I have instigated the weekly diary meeting after a recent disaster when Matthew failed to remember an unbreakable lunch-date with friends. He, who ritually claims that we have no friends at all (hence the pointlessness of not just life but also diary meetings), insisted that he had made another lunch-date for the same day with some other friends and that his arrangement was just as unbreakable as mine. The result was that we had lunch at noon in Knightsbridge and then again at 2pm in Holland Park.

As a result we now both have exquisite new, Portobello diaries from Smythson's. The first-ever diary meeting is scheduled for 5pm, leaving 15 minutes for a full and frank exchange of engagements before The Weakest Link comes on. At the appointed hour I will make my way down from my office at the top of the house, and Matthew will shuffle in from his shed at the end of the garden. We will meet in the sitting room over tea and warmed, stale, mince pies.

Louis has been asked to sit in and act as an arbitrator for any disputes that may arise, and he is insisting that my tortoise, Miles, joins us as an impartial witness (we recently watched a report about the United Nations' role in Third World elections.)

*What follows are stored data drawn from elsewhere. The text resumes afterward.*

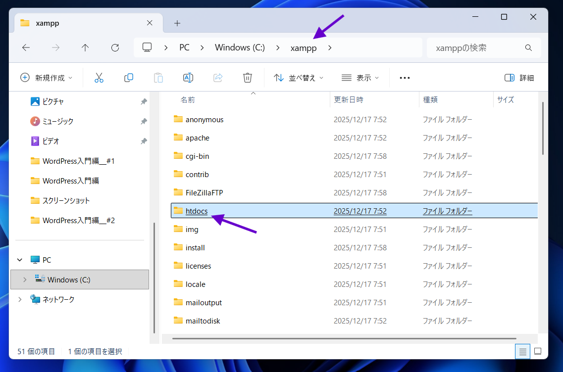Open the three-dot more options menu
Screen dimensions: 563x372
coord(405,78)
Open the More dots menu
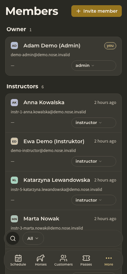This screenshot has height=274, width=127. (109, 258)
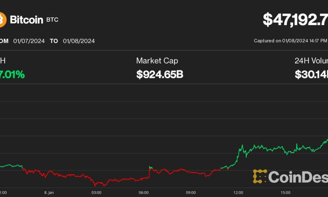
Task: Pick the end date 01/08/2024
Action: tap(79, 41)
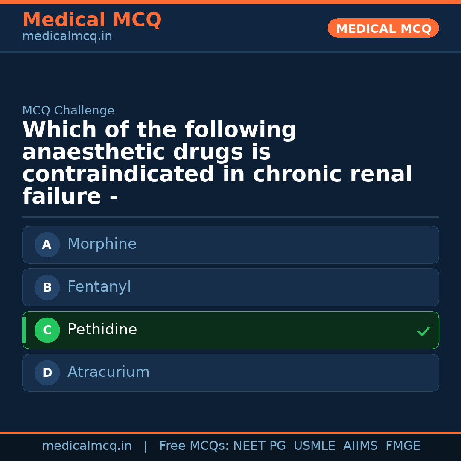
Task: Open the medicalmcq.in link in the footer
Action: (x=87, y=446)
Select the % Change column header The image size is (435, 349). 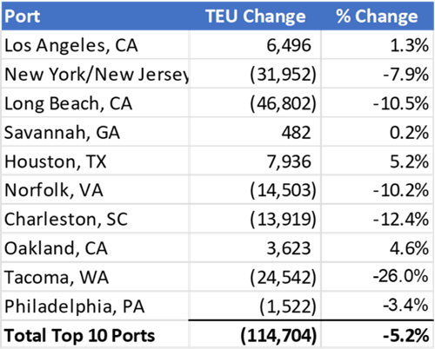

I arrive early with tea and pies and witness the entrance of a clearly deranged man who is scowling, shaking his head, and hugging a shiny black Smythson's diary to his dressing gown.

The first eight minutes of the inaugural diary meeting are a shade fruitless. Perhaps that is a bit harsh. Miles does manage to pee on my Portobello, the 11 January entry, and the stream of tortoise urine dribbles onto the 12th, smudging Matthew's sister's birthday. Matthew contrives to spill tea on his 23 January, smudging his godson's 16th. Other than the designation of the 10th for the dinner at the start of the dieting contest between Matthew and a friend, neither of us can recall any engagements.

"Well," says Matthew, "This is tremendous fun and while I'm all for acting out the scenes Harold Pinter couldn't be bothered to write, all good things must come to an end." Then he stands up to rearrange the lie of his gown, grabs the remote and on comes Anne Robinson.

Halfway through The Weakest Link my friend Gerri rings to remind me of our theatre date which, she insists, is and always has been the 10th. She says that she has the tickets to prove it and, if I don't stop arguing with her, she is going to take someone else.